- [AVAILABLE DATA]
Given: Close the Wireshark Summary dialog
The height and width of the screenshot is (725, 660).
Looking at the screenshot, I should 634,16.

* * *

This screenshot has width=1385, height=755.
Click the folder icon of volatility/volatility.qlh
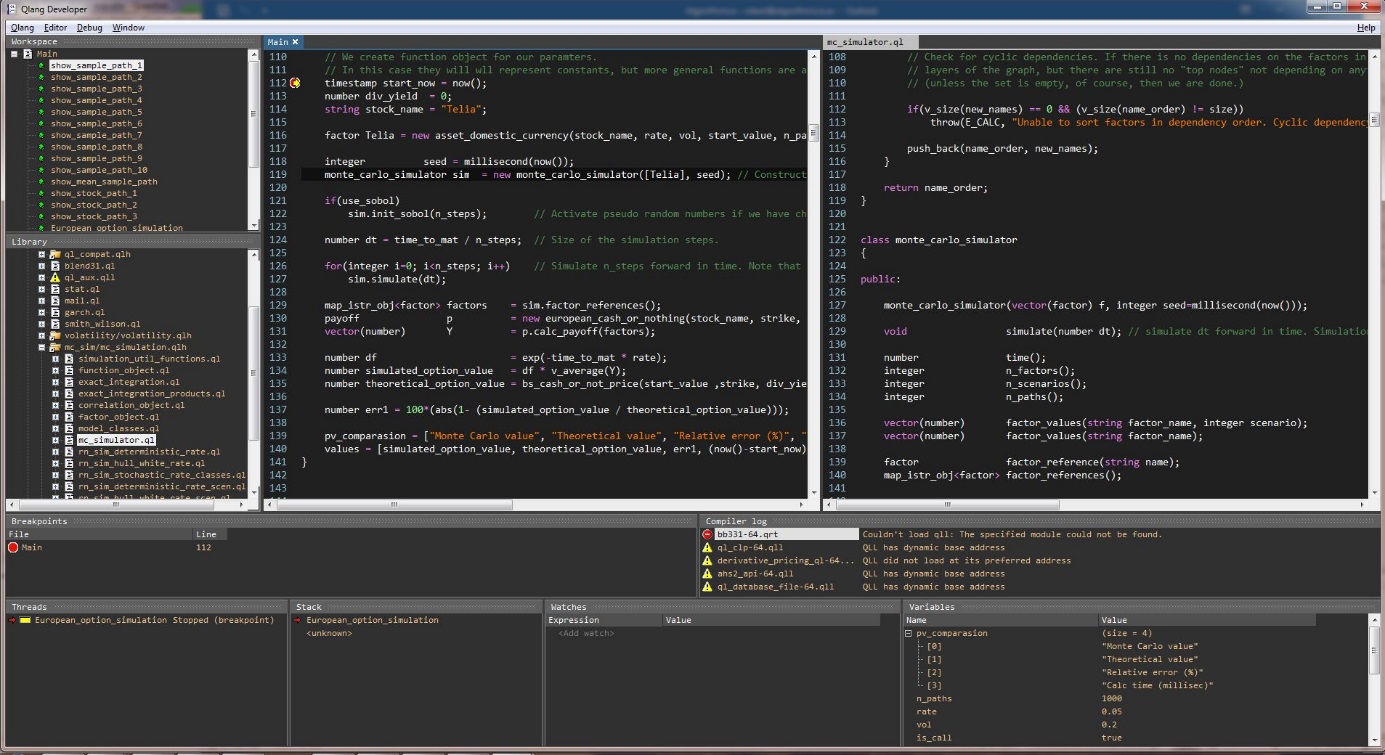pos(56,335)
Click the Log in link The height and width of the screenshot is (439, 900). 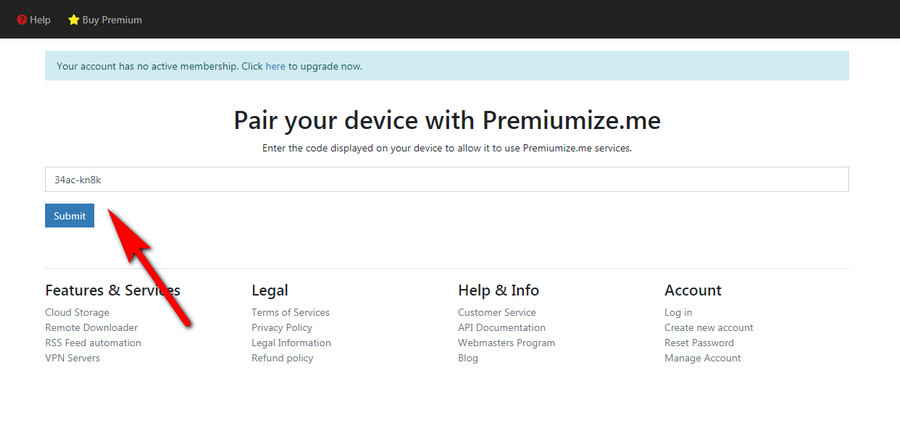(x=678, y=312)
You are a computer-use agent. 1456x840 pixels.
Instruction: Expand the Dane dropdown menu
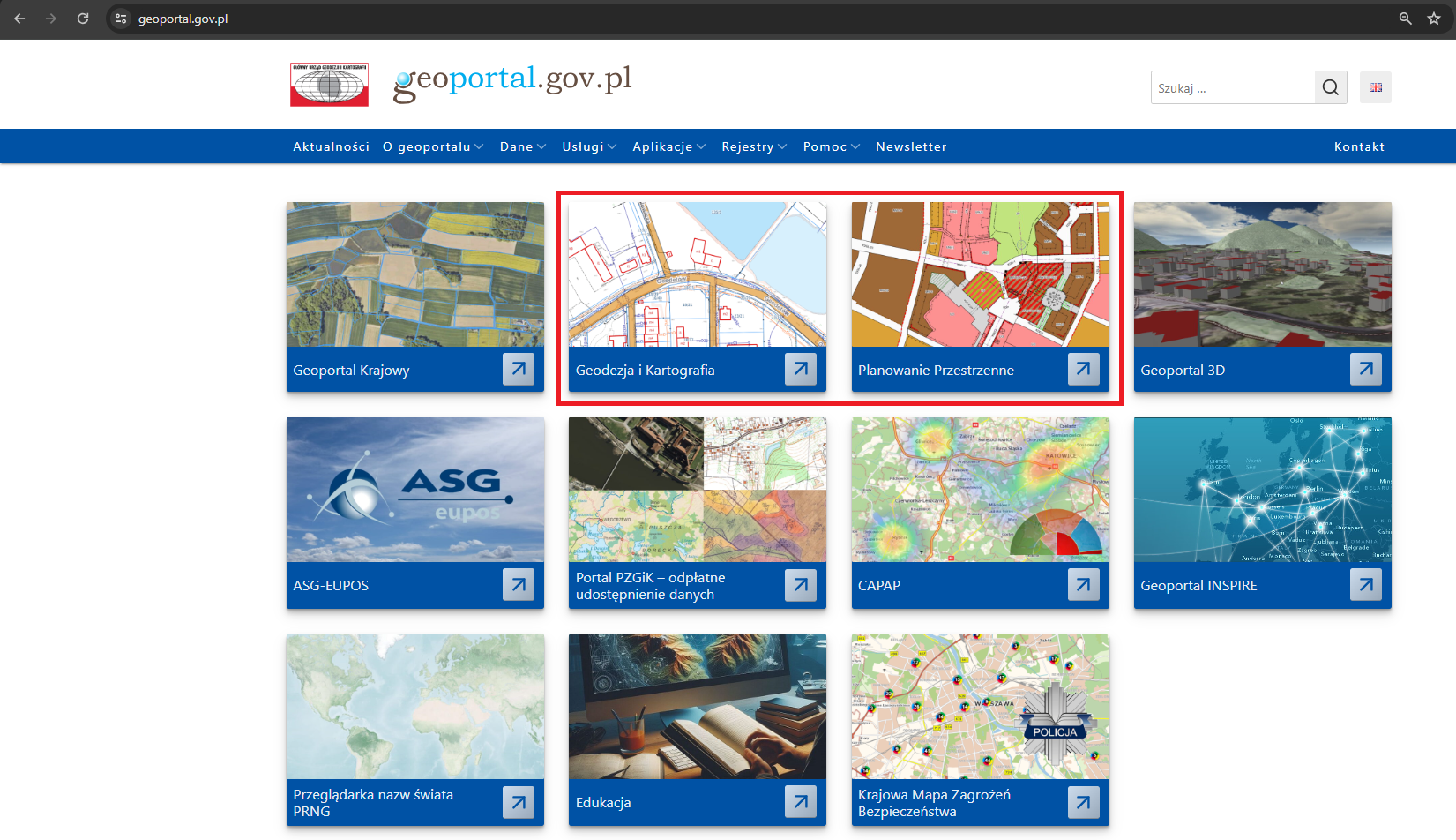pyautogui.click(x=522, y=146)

- [TO DO] Rewrite the items from the line with "Given: Close the Wireshark Summary dialog" up to and including the line with "Looking at the screenshot, I should 634,16.", changing "dialog" to "window" and leaving everything else the same.

- [RESULT OF THE EXERCISE]
Given: Close the Wireshark Summary window
The height and width of the screenshot is (725, 660).
Looking at the screenshot, I should 634,16.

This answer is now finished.